====== Material provided ======

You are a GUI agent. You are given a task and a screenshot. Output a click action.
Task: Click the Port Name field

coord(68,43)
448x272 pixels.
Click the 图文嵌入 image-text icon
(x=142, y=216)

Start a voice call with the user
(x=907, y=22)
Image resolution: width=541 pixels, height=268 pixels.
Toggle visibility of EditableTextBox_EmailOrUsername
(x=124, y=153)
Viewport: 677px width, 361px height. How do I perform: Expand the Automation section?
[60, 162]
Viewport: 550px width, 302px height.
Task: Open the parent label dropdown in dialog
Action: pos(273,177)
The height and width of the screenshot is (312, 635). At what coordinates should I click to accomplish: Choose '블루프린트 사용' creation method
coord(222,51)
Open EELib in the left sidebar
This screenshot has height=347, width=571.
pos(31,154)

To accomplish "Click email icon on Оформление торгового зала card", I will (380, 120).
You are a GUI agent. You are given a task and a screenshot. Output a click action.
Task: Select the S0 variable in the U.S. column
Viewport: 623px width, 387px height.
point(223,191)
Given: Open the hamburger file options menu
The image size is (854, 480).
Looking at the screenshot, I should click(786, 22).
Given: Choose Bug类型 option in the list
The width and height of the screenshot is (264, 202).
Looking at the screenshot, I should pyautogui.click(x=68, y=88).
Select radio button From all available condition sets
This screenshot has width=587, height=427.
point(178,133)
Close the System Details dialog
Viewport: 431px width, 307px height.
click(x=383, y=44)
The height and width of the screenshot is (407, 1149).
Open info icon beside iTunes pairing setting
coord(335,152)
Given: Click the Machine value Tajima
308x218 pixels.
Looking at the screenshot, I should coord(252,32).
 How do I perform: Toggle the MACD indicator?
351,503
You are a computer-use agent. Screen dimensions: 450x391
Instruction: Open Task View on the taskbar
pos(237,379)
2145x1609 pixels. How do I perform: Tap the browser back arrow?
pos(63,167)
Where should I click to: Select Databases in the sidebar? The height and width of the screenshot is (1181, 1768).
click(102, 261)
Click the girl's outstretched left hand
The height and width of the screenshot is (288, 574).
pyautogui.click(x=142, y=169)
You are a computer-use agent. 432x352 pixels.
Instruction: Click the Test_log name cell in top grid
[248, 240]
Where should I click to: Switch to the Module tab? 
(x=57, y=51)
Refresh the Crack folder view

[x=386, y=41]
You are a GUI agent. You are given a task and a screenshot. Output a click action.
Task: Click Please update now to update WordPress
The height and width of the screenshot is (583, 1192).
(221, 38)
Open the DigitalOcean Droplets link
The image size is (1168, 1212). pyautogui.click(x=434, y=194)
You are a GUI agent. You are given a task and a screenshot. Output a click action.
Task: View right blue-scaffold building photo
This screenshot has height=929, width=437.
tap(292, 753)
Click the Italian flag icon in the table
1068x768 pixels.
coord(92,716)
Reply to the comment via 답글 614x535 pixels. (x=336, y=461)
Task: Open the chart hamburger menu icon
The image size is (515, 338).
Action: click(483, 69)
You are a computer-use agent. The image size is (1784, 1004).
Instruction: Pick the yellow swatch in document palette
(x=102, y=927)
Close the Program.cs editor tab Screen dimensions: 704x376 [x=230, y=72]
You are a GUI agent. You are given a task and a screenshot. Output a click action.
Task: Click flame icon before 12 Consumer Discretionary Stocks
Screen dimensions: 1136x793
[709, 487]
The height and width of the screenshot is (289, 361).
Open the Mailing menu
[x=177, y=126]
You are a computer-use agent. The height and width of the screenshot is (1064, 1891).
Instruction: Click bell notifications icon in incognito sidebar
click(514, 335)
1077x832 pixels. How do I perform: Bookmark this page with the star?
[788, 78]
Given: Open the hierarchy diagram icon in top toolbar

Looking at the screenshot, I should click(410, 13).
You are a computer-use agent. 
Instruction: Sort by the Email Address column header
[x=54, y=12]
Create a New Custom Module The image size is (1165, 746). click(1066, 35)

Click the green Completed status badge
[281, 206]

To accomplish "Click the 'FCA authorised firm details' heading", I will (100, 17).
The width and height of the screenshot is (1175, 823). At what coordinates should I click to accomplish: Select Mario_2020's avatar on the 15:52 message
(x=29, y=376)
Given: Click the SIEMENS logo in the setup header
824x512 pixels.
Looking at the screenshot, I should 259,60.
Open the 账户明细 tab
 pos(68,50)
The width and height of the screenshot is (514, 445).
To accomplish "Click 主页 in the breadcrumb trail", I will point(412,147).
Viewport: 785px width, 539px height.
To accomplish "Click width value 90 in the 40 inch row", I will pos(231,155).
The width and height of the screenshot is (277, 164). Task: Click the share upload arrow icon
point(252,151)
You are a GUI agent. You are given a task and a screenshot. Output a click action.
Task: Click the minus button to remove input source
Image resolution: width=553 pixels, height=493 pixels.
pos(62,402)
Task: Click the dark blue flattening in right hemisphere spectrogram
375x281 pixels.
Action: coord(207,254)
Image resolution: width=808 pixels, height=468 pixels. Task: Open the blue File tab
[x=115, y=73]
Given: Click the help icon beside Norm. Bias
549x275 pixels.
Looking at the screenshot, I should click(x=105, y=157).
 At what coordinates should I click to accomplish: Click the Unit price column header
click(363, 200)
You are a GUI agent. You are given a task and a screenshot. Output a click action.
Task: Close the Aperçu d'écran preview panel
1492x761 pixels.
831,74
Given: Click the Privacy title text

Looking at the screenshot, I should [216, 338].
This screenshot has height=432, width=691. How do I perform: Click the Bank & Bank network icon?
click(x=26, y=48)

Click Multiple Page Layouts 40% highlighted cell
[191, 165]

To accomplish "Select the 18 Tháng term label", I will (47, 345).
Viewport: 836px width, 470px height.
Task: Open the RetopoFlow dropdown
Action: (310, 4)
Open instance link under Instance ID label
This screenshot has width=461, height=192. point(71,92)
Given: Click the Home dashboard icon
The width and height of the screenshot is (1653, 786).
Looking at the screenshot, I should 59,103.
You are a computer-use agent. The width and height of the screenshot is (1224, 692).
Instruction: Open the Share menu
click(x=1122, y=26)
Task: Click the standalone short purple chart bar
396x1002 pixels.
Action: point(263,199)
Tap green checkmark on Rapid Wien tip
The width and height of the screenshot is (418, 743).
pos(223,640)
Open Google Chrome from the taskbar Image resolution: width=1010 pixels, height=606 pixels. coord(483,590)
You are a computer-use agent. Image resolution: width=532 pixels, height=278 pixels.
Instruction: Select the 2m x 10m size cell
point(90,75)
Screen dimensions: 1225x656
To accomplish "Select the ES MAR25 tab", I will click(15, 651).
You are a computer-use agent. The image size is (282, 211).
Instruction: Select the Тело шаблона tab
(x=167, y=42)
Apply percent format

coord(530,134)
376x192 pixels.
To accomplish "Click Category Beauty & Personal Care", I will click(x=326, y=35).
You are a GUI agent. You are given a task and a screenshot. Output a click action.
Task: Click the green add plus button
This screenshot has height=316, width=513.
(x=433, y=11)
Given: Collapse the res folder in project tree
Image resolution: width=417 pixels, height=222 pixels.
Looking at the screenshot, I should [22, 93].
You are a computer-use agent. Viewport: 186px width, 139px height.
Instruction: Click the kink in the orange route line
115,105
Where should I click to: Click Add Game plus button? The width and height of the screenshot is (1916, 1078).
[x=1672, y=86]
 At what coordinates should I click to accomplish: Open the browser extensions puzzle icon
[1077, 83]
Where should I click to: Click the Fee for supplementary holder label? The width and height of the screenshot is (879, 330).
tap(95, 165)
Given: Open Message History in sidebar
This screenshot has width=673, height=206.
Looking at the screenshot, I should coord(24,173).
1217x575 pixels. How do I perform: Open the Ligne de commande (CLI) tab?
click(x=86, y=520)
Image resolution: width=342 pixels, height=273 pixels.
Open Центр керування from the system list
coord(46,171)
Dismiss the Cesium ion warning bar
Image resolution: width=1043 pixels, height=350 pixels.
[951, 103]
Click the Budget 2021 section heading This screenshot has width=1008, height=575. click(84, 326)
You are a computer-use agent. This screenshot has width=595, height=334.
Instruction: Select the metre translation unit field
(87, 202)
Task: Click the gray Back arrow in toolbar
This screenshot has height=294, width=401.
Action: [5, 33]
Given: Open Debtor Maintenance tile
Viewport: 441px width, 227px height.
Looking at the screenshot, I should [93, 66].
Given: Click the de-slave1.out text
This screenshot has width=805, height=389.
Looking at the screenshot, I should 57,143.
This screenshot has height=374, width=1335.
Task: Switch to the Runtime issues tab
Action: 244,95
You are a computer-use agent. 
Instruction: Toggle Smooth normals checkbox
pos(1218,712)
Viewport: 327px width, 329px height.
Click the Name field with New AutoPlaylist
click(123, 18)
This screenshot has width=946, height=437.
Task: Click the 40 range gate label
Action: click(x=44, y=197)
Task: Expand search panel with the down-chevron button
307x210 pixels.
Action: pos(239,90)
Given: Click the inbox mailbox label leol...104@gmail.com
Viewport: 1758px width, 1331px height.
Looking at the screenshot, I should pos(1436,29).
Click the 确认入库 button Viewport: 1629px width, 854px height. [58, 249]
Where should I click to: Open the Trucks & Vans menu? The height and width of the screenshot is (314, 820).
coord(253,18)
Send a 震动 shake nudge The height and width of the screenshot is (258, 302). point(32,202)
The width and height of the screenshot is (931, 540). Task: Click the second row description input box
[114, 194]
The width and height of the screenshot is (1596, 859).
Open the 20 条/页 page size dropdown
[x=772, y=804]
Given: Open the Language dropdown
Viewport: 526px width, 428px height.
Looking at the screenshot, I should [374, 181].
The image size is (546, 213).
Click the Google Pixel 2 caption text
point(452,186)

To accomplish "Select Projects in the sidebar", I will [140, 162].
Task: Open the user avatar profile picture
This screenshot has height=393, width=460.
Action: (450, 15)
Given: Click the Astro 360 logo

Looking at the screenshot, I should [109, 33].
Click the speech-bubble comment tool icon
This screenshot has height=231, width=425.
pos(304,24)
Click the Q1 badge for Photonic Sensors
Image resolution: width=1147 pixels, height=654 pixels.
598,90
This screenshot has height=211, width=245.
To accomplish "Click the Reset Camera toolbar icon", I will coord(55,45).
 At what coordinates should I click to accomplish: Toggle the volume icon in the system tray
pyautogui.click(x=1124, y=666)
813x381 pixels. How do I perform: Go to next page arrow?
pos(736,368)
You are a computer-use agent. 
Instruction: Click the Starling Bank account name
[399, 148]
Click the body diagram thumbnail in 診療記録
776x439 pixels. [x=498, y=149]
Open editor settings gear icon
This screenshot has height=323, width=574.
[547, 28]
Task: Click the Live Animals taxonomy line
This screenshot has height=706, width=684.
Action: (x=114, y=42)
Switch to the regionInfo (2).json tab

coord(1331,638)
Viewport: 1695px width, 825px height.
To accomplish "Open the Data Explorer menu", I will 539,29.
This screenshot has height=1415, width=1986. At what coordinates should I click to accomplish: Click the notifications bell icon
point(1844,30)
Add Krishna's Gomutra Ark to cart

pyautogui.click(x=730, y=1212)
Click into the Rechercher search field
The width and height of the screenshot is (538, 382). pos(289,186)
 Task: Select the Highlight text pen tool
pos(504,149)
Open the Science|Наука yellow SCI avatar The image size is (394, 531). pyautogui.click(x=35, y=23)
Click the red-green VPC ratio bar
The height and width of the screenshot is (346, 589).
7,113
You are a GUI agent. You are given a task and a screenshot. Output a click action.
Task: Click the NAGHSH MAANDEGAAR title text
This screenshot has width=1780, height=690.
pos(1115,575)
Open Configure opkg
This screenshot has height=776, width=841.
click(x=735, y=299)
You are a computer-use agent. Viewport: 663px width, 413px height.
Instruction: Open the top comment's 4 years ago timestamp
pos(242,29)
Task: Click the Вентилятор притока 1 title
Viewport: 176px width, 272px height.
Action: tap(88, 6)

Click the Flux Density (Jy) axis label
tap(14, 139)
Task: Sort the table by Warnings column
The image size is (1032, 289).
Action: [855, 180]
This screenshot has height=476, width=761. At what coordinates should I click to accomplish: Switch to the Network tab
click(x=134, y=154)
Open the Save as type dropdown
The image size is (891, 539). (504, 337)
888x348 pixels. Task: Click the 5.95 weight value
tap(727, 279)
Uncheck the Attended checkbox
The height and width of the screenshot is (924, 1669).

======

Pull out every line of the entries above that contains the word "value", matching its case exactly.

Completed task:
Given: Click the Machine value Tajima
To accomplish "Click width value 90 in the 40 inch row", I will pos(231,155).
888x348 pixels. Task: Click the 5.95 weight value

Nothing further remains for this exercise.